I think trying to write Python in Go is problematic. You say you intentional 
did and didn’t worry about “improving” the code. Using interfaces and Go design 
patterns is not improving - it’s writing proper Go imo. 

> On Jan 26, 2020, at 6:14 PM, pboampo...@gmail.com wrote:
> 
> 
> > ===  Catchable exceptions require silly contortions ===
> 
> I think the community is aware of the problem but still trying to find a more 
> Go-like solution. Take a look at some of the proposals if you haven't:
> https://go.googlesource.com/proposal/+/master/design/go2draft-error-handling.md
> https://github.com/golang/go/labels/error-handling
> 
> As you know, what we usually use now is a chain of:
> x, err = f(y); if err != nil { /* handle err */ }
> where *handle err* usually involves a return/goto/break, so that the nesting 
> level is independent of the number of steps.
> 
> But one can also use the panic/recover mechanism locally to shorten the above 
> into something like this:
> x, err = f(y); check(err)
> Example here: https://play.golang.org/p/Gli8_bgyuDS
> (Variations are possible, including error decoration and callback handlers.)
> 
> Sometimes panic/recover across different functions (like you did) is more 
> appropriate. The convention is not to use it across package boundaries.
> 
> > And all it would take to get there is two minor loosenings of restrictions.
> > 
> > 1. The panic function has a new property, "terminating". [...]
> 
> log.Fatal and os.Exit have the same problem. They are not "terminating 
> statements", so if you want them at the bottom of a function with result 
> parameters you have to add a panic("unreachable").

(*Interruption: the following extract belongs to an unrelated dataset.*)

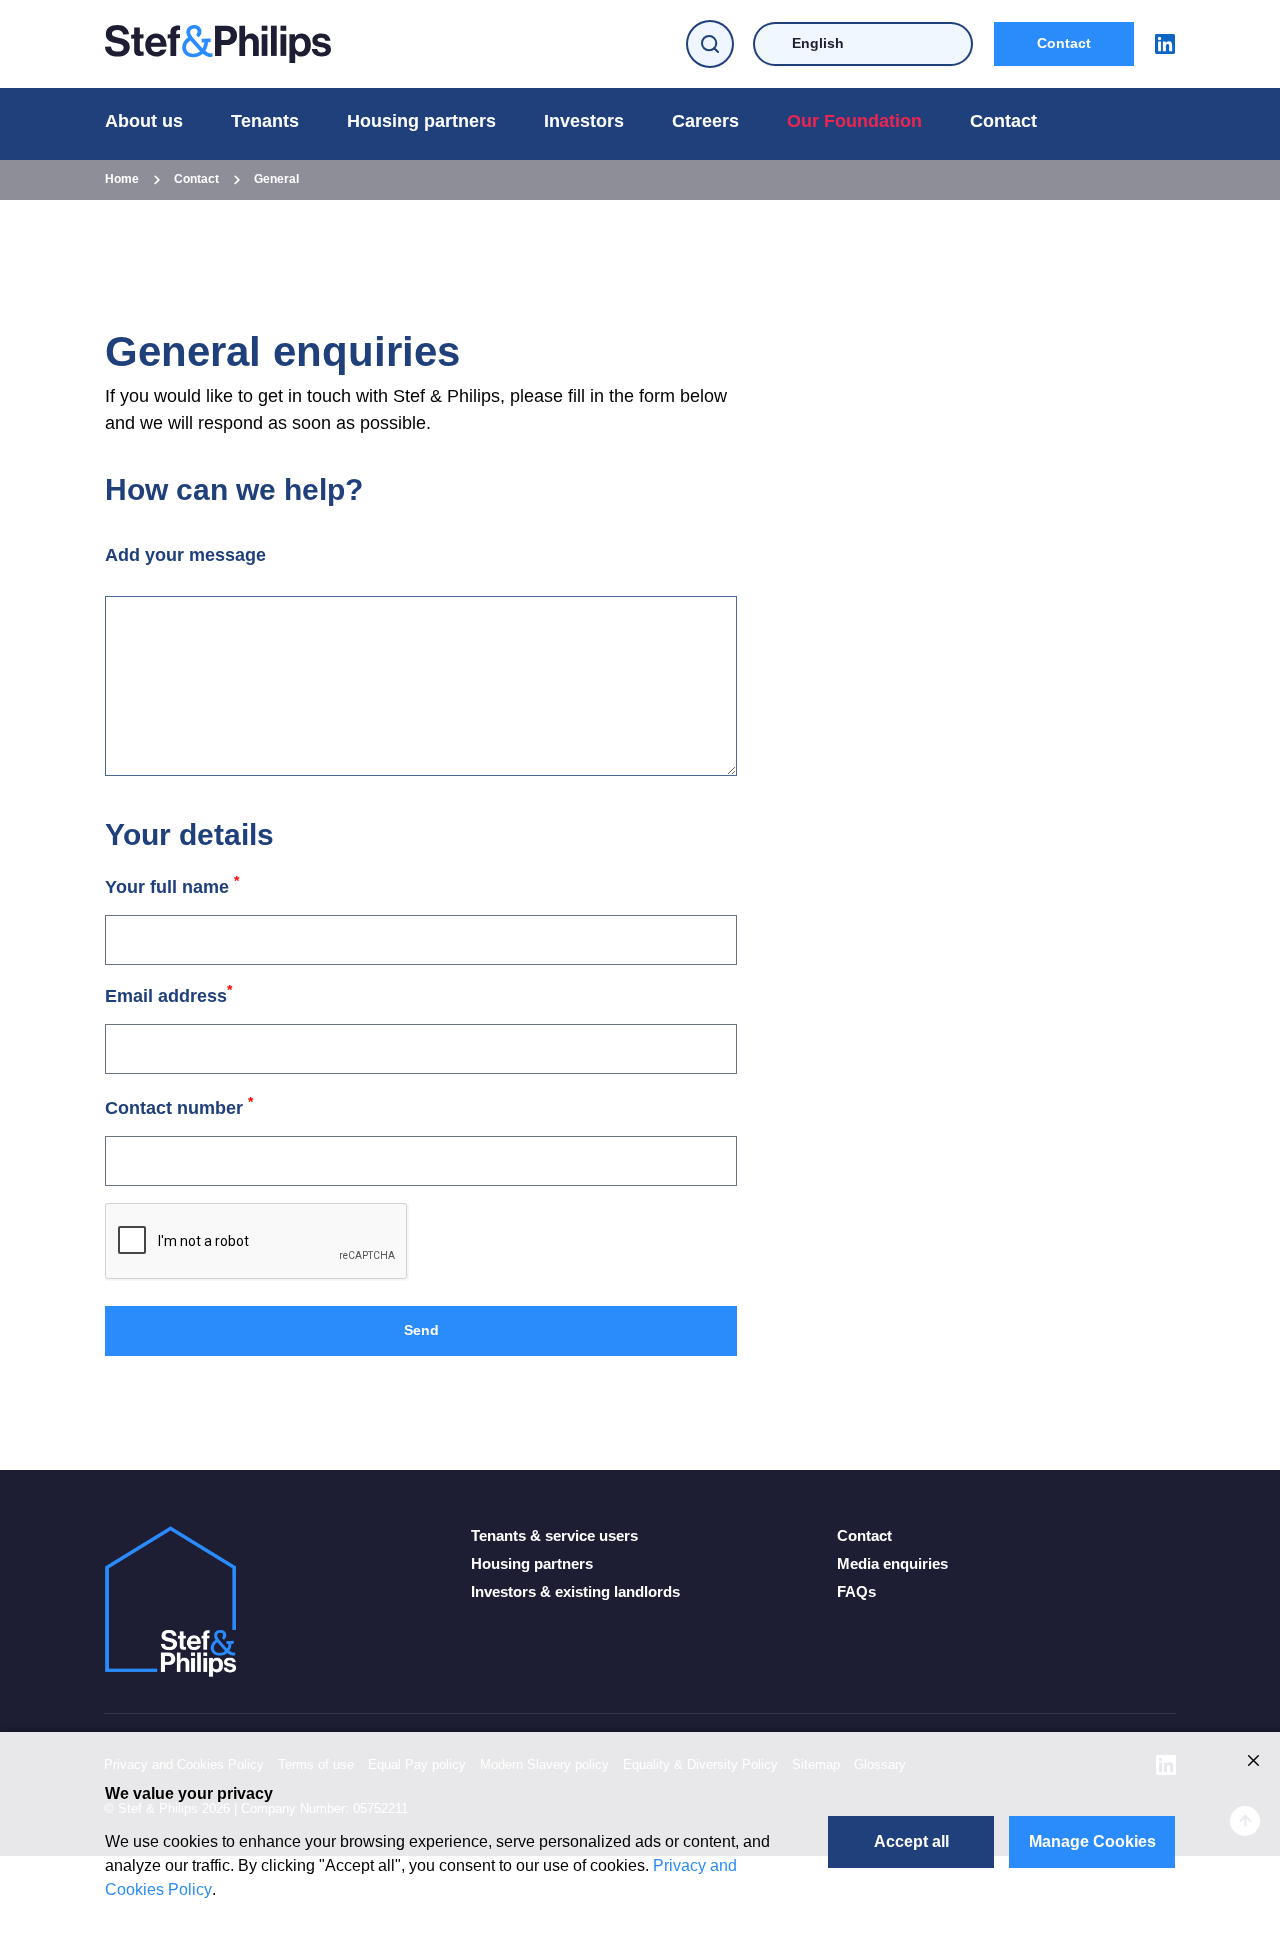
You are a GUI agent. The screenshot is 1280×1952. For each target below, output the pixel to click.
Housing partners (421, 121)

> But I think it's very rare not to have one of the "success" paths at the end; 
> in 8 years it happened to me like a couple of times. Do you really expect to 
> have throw() at the bottom of functions?
> 
> > 2. A recover() call is no longer required to be within the lexical frame of 
> > a defer().
> 
> Would it be less ugly like this? (with recover in the catch func.)
> 
> | defer catch("recoverable", func(err error) {
> |     fmt.Println("Recover:", err)
> | })
> 
> > === Absence of iterators ===
> 
> Interesting proposal. The new expression accepted by "range" would be of type 
> "func() (T, bool)", called repeatedly to get the next element until false.
> While the available solution is verbose and uses 2 more variables, I don't 
> think its readability is so bad:
> 
> | for f := repo.commits();; {
> |     commit, ok := f()
> |     if !ok {
> |         break
> |     }
> |     do_stuff_to(commit)
> | }
> 
> Of course if you need the index you have to add yet more cruft.